U.S. manufacturers took cautious strides ahead in July, according to a pair of economic reports Friday morning, but analysts say they're still stuck in the mud.

The Chicago purchasing managers' index, a measure of manufacturing sentiment in the Midwest, rose to 43.5 from 38 in July. Economists expected a reading of 39.8. A reading of greater than 50 is consistent with expansion in the manufacturing economy, while a level below 50 still reveals contraction.

Separately, factory orders increased 0.1%, bolstered by orders for nondurable goods, the Commerce Department said. Economists had expected a 0.5% decline. June orders were revised downward to a 2.9% decline from a 2.4% decrease, however.

Experts weren't impressed by the July numbers. "It would be a mistake to look at these numbers and state with confidence that manufacturers have bottomed," said John Lonski, an economist at Moody's.

Still, the major market indices were moving up. The Dow Jones Industrial Average was up about 25 points, or 0.3%, to 9945, while the Nasdaq Composite was ahead by 7 points, or 0.4%, to 1799. The S&P 500 was losing almost 3 points to 1132. Traders said the reaction was nothing more than a technical bounce, however.

"We were very oversold coming into the trading day," said Bob Basel, director of listed trading at Salomon Smith Barney. On Thursday, the Dow closed below 10,000 and the Nasdaq finished below 1800 for the first time since April 9. If those averages end higher today, it will mark the first winning session since Aug. 24.

The manufacturing sector has been contracting since August 2000. In March, the Chicago PMI fell to 35, its lowest level in more than a decade.
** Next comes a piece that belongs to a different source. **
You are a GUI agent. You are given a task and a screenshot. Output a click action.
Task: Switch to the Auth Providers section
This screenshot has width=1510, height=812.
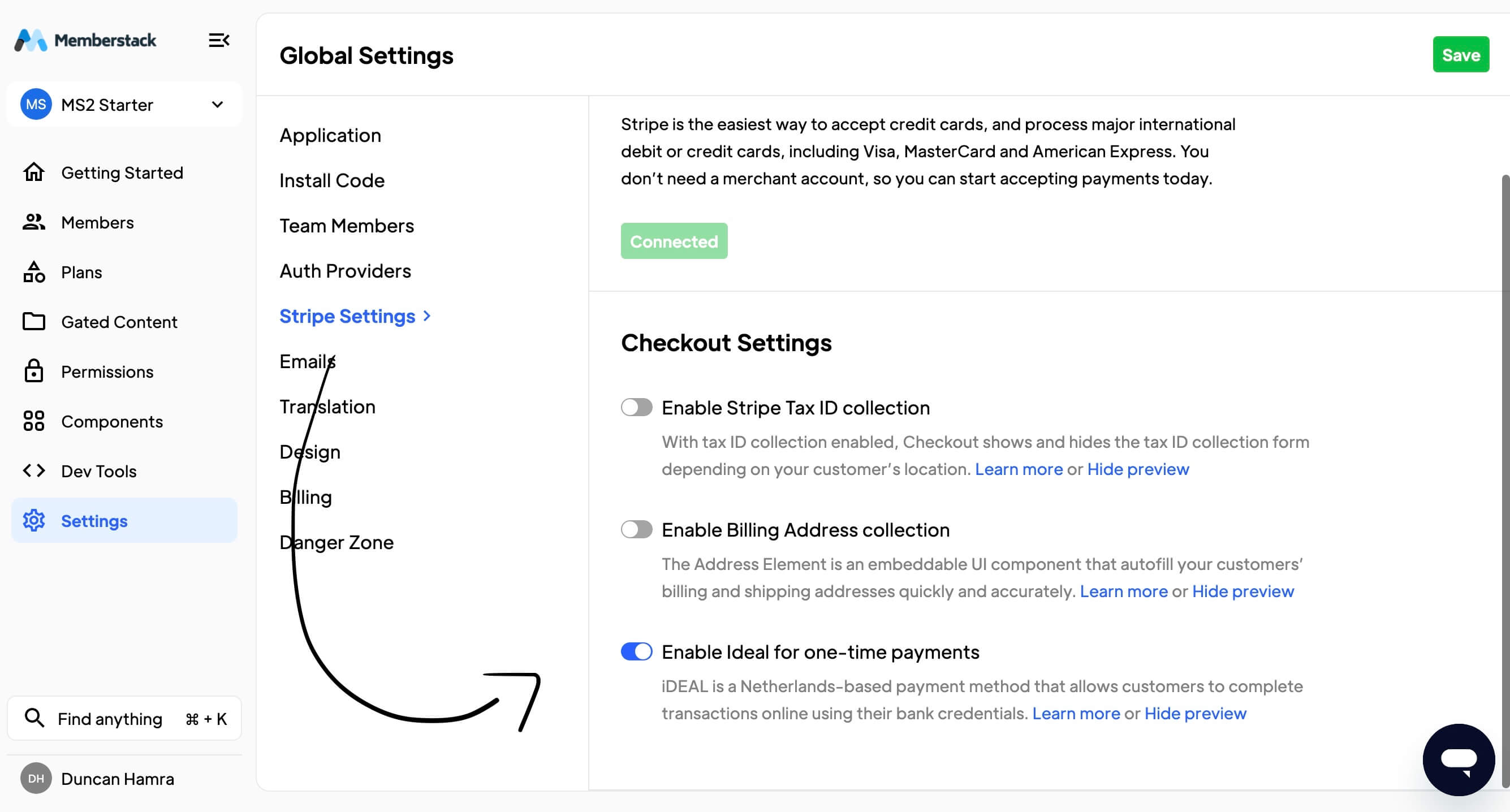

While today's number shows progress, economists are wary.

"I would treat it cautiously," said Michael Moran, chief economist at Daiwa Securities America. "The Chicago series has been very volatile." Though the report is considered a decent forecaster of the national poll of purchasing managers due out on Tuesday, Moran's not so sure it will be this time.

Moran also has concerns about the factory orders report, since inventories fell. He said that signals companies are still uncomfortable with their supply. Separately, orders for durable goods fell 0.7% after a steep 2.5% drop in June. Orders for nondurable goods, which include chemicals and textiles, rose 1.1%.

"We're not poised for a breakout in manufacturing," said Moran. "The recovery will be gradual."

There has been no shortage of bad news from corporate America lately. On Thursday evening, chip equipment maker

Novellus Systems

(NVLS)

said third-quarter bookings and shipments would come in on the low end of previous forecasts, because of weaker-than-expected demand for its products.

Earlier this week,

Sun Microsystems

(SUNW) - Get Report

said it probably wouldn't turn a profit in the first quarter. Novellus was lately down $2.68, or 5.8%, to $44.03, while Sun was up 9 cents, or 0.63%, to $11.16.

In a separate report this morning, the University of Michigan's consumer sentiment index dropped to 91.5 from 92.4 in July, as individuals expressed worries about the future. Economists had forecast a consumer sentiment reading of 93.2. The preliminary results, released mid-month, came in at 93.5.

A gauge of consumers' attitudes about the future, within the sentiment index, fell to 85.2 in August. That's down from 88.4 in July and a preliminary reading of 88.3 earlier this month. The subindex on current conditions, a measure of how comfortable consumers feel about the here and now, rose to 101.2 in August from 98.6 in July. That was down slightly from a preliminary figure of 101.7.